Hi
We have analyzed some data-sets for genome analysis using a couple of different pipelines : bwa-GATK, GSNAP-Samtools and for few soybean genomes. Although the final set of output from both the pipeline is in vcf-format which is a widely accepted format for further downstream analysis of SNP-effect prediction etc our collaborators want to get the output in different format that they have generated in the past. This is how that output looks like.
chr position REFERENCE IA3023_ALLELE J105_3_4_ALLELE M20_2_5_2_ALLELE CL0J095_4_6_ALLELE CL0J173_6_8_ALLELE
Gm01 975 G G G G G G
Gm01 3135 T H T T T T
Gm01 3727 T T T T T -
Gm01 3745 G G - - - -
Gm01 3748 G H - - G G
Here - (dash) indicates positions at which there was no reads mapped for that particular genotype. H,V,K etc denote ambiguous nucleotides. I am a newbie when it comes to vcf files as I have not perused all the information available at http://www.1000genomes.org/wiki/Analysis/Variant%20Call%20Format/vcf-variant-call-format-version-41 but I would be interested to know How can I generate something similar using the vcf files and what tools exist to do that already if any.
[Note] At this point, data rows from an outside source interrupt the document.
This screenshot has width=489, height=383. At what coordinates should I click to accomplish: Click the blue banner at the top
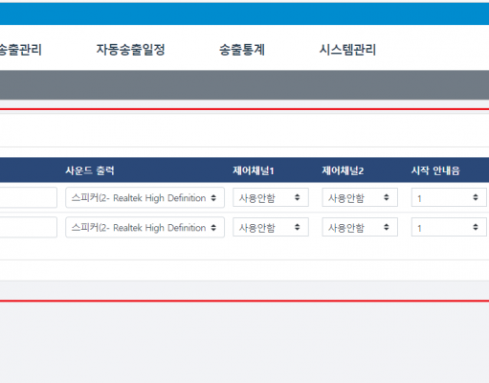[244, 13]
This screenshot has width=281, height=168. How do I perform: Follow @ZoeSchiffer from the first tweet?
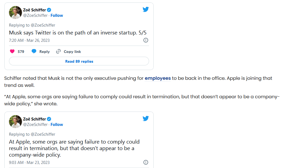(57, 15)
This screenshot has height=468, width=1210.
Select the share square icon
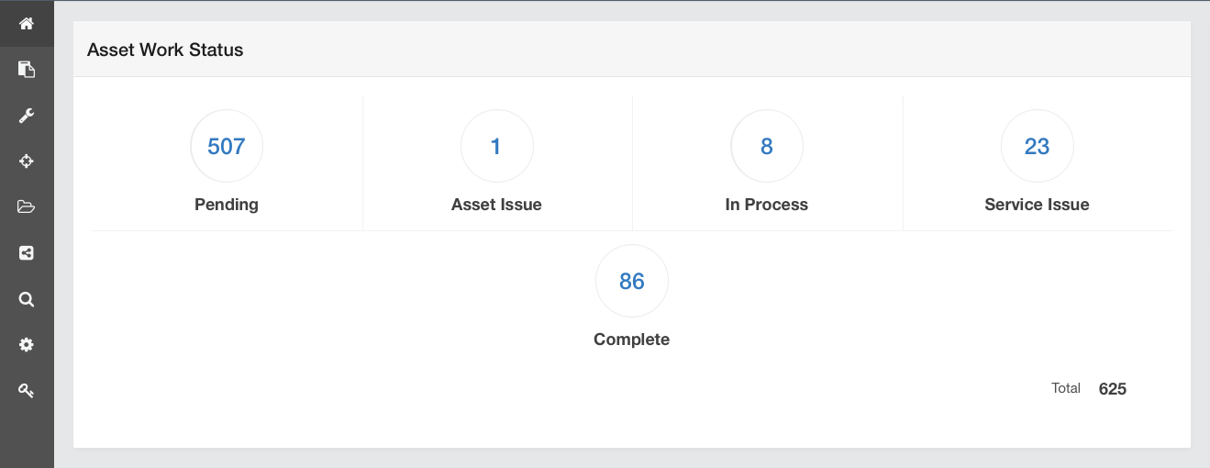pos(27,252)
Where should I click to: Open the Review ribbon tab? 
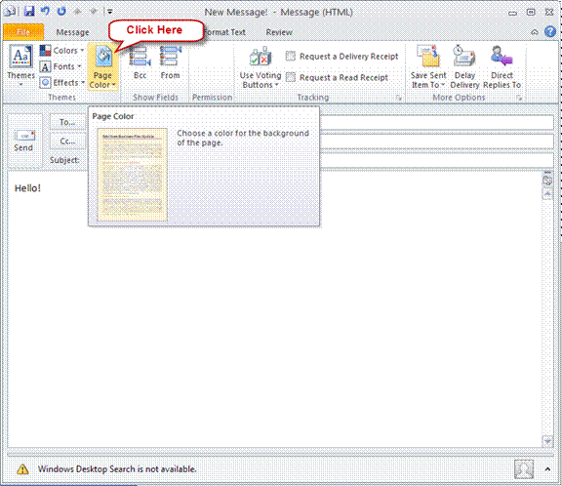click(279, 32)
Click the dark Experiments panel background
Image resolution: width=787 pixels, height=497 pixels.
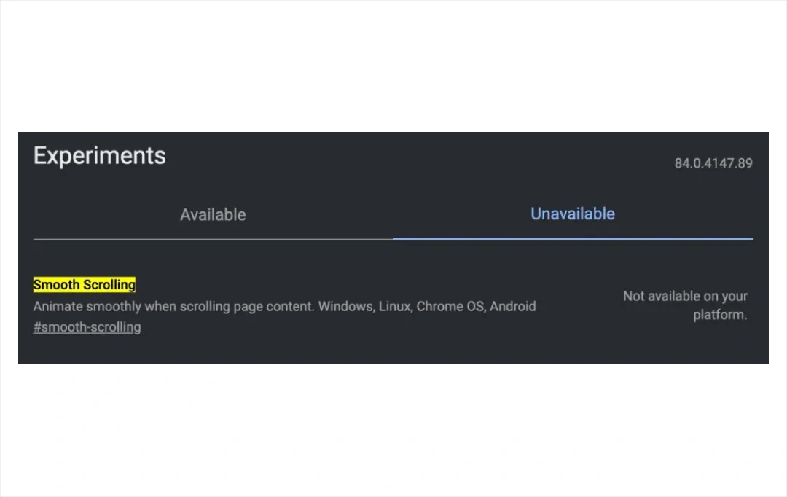tap(394, 350)
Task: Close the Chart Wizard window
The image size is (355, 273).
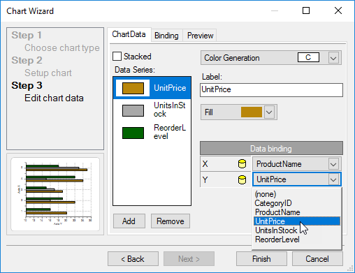Action: pos(338,10)
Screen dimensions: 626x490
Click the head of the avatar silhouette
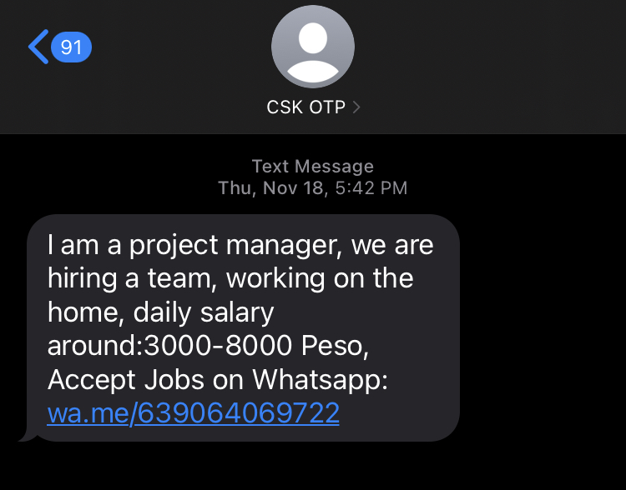pyautogui.click(x=313, y=38)
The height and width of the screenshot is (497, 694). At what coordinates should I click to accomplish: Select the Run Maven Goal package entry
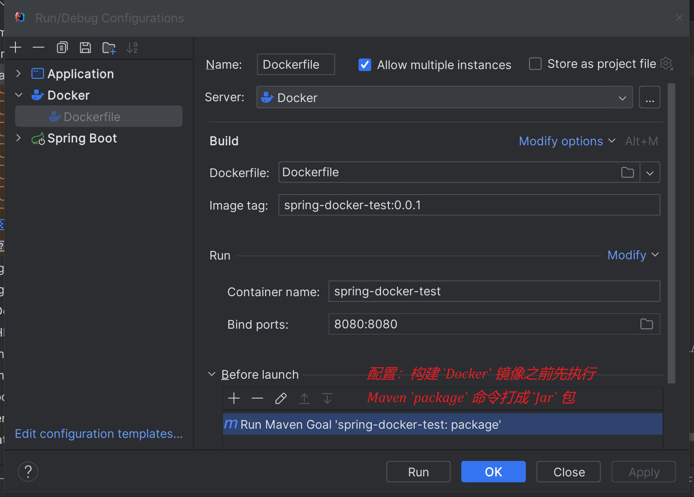point(370,425)
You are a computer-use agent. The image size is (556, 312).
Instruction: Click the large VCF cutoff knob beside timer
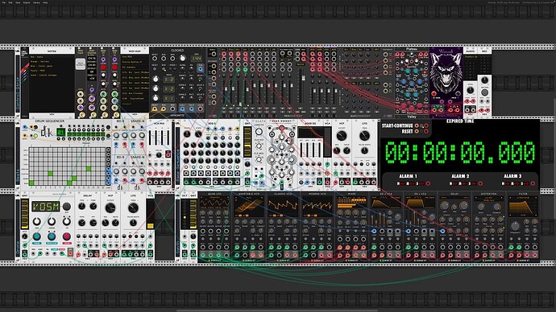(342, 135)
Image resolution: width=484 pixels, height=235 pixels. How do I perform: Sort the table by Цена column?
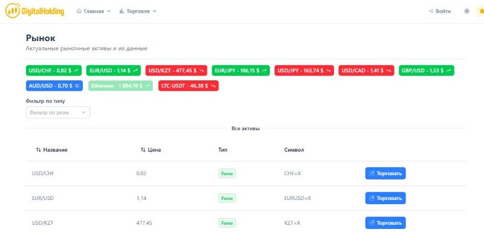point(151,150)
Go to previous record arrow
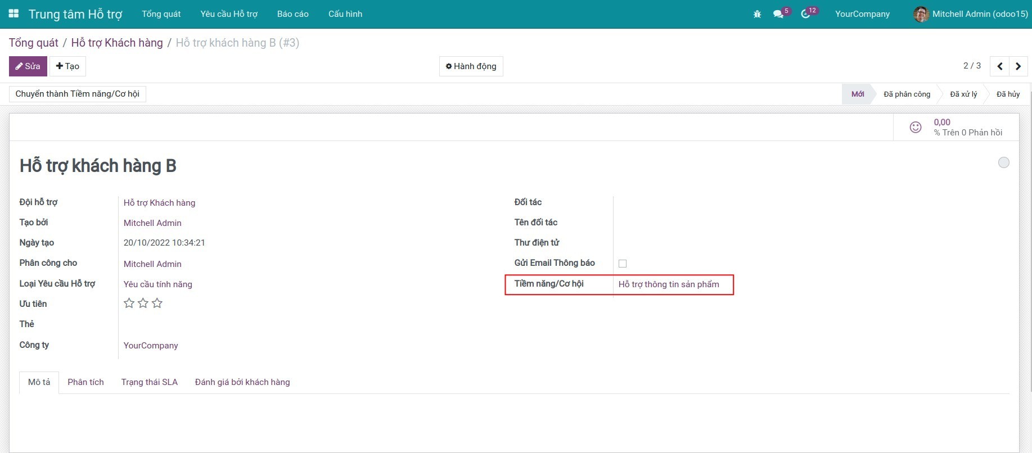Screen dimensions: 1032x453 click(999, 66)
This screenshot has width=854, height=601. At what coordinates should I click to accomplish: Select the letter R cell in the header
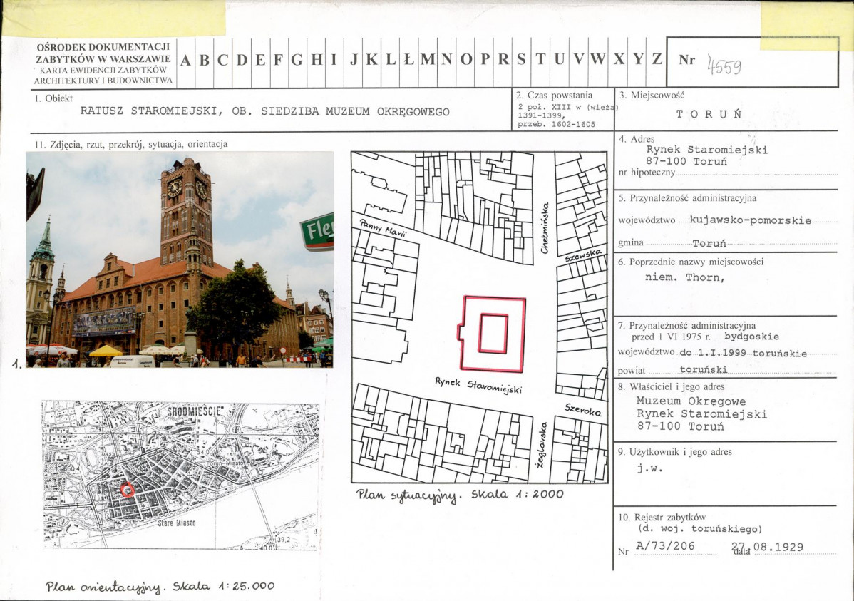(x=503, y=61)
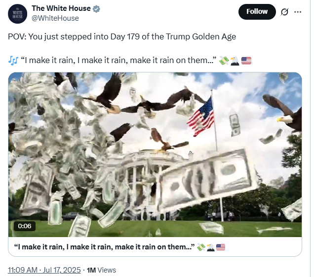
Task: Click the blue verified badge
Action: point(97,8)

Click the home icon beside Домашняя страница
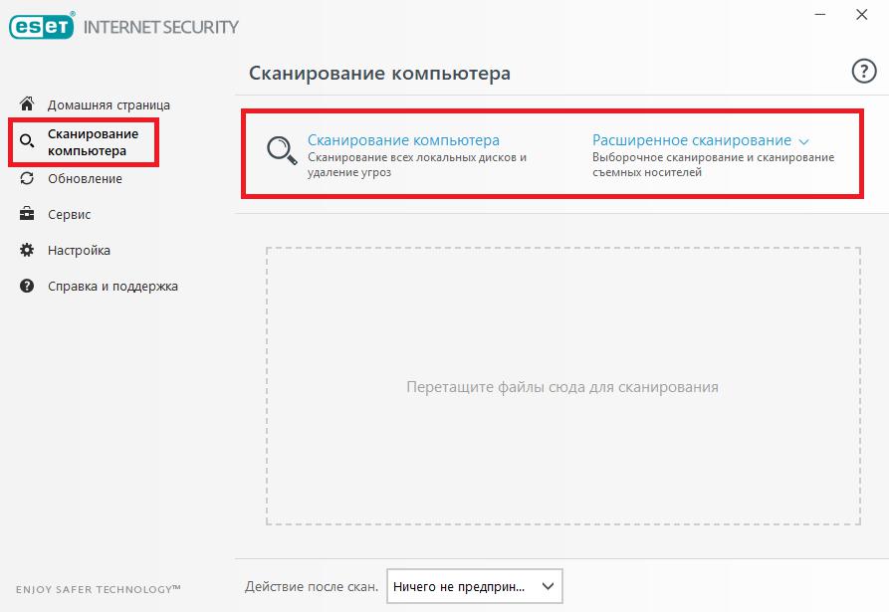tap(27, 103)
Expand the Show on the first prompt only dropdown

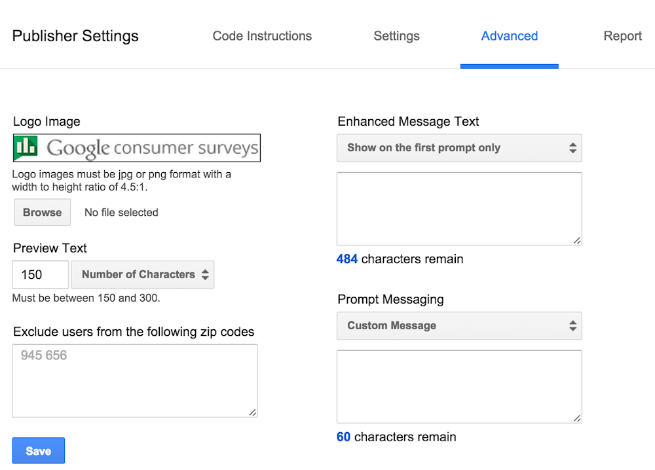459,148
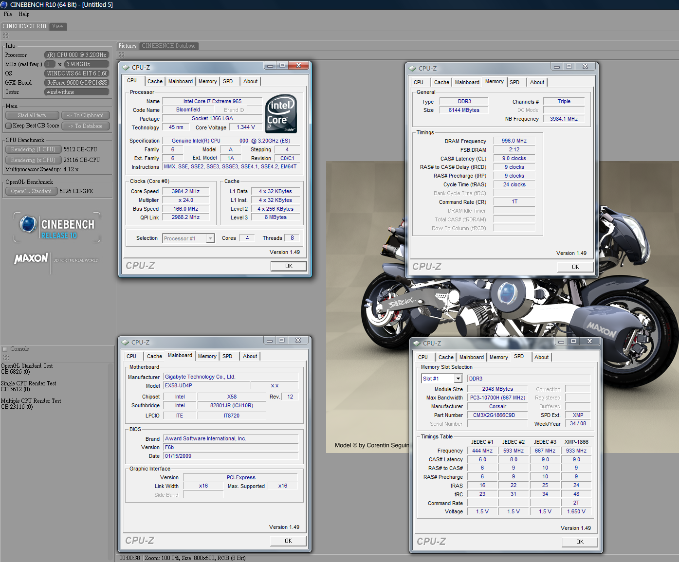The height and width of the screenshot is (562, 679).
Task: Click the Cinebench app icon in title bar
Action: [x=4, y=4]
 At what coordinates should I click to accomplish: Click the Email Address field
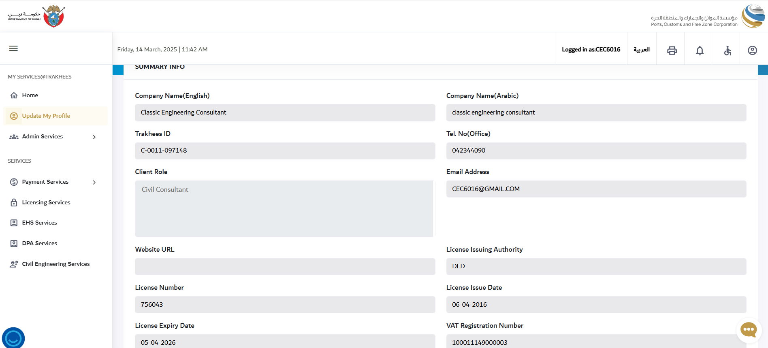pyautogui.click(x=596, y=189)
I have both single-sample and multi-sample vcf files. vcf-tools has a lot of options for getting info from vcf files but its documentation is rather scanty so I am not sure if it would fit the bill thus I would really appreciate any insights from folks out there who have done something similar
BTW I just found out vcf-to-tab program in vcf-tools gives the output very close to what I want.
vcf-to-tab <input.vcf > out.tab
'#CHROM POS REF HN001 HN002 HN003 HN004 HN005 HN006 HN007 HN008 HN009 HN010 HN011 HN012 HN013 HN014 HN015 HN018 HN019 HN020 HN021 HN022 HN023 HN024 HN026 HN027 Gm01 5 T T/T T/G T/G ./. T/T T/G T/T ./. T/T ./. T/G T/T T/G T/G T/G T/G T/G T/G T/T T/G T/T T/T T/G T/T Gm01 8 T G/G T/G T/G ./. T/T T/G T/T ./. T/G ./. T/G T/G T/G T/G T/G T/G T/G T/G G/G T/G T/T G/G T/G T/G Gm01 13 G G/A G/G G/G G/G G/G G/G G/G ./. G/G A/A G/G G/G G/G G/G G/G G/G G/G G/G G/A G/G G/A G/A G/G G/A '
Yeah Thanks I had figured that much out I don't know how to substitute actual nt's for the allele calls. I am going through the vcf specs rt now to determine that thanks
If you keep the reference and alt columns you can convert easily between the numbers and the actual nucleotides for the allele calls. You may run in to some difficulties when you have multiple alternative alleles at that position though. If you are comfortable coding in Python you may find the PyVCF package easier to work with to convert your vcf files in to the format you want. I use it routinely to parse VCF files into tab delimited variant reports for collaborators.
Thanks for the reply. I was wondering that only way one could have H in the variant call is when there is a triploid call at that loci for that particular genotype. Let me know if I am correct.